That's because the pundits are all about the supply side. They don't even bother to think about demand. But the terrible, horrible, no good, very bad, truth is that most young people don't have much inherent interest in most of what they are supposed to learn to be considered "educated".
So they don't rush to take advantage of all these new possibilities. It doesn't really matter much if something you're not interested in is presented in a textbook or on a computer screen, or in an answer from an LLM. You are probably not going to make a great effort to engage with it, to think about it, to try to make sense of it. You'll probably do what you've done since grades began to matter. You "memorize and forget": pack enough into short-term memory to get an acceptable mark on a test and then allow the knowledge to "decay".
Of course, some students do care about some of the curriculum. That includes most of the people who comment here. LLMs might have made a difference to them.

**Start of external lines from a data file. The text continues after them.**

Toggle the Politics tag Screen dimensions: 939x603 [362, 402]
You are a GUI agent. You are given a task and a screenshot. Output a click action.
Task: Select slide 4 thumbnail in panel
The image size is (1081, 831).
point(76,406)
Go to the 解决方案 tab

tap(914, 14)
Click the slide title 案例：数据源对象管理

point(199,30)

I’ve found that LLMs are fantastic for rounding out and extending ideas that you already have. I’m using the most advanced o3 model to start my new company. I have an idea I want to turn into a company, o3 then helps me get a lot of the thoroughness work and extensions of the core idea done. It researches aspects of the idea I haven’t thought of with deep research (thoroughness) and it turns my idea into one pagers or marketing materials or it developed an assessment based on the idea, etc. That’s saving me hundreds of hours and a lot of cost. It’s a force multiplier but when I ask it for truly creative ideas of the type I’m founding my new company on, it is underwhelming.